## Aim of the task
Would you please repeat the data exactly as given?

*** Opening Supplied material ***

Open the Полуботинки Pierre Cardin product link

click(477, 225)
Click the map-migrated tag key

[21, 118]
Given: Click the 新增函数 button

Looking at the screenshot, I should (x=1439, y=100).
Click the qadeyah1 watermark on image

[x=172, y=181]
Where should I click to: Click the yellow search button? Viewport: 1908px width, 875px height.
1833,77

*** Closing Supplied material ***

## Reply
Open the Полуботинки Pierre Cardin product link

click(477, 225)
Click the map-migrated tag key

[21, 118]
Given: Click the 新增函数 button

Looking at the screenshot, I should (x=1439, y=100).
Click the qadeyah1 watermark on image

[x=172, y=181]
Where should I click to: Click the yellow search button? Viewport: 1908px width, 875px height.
1833,77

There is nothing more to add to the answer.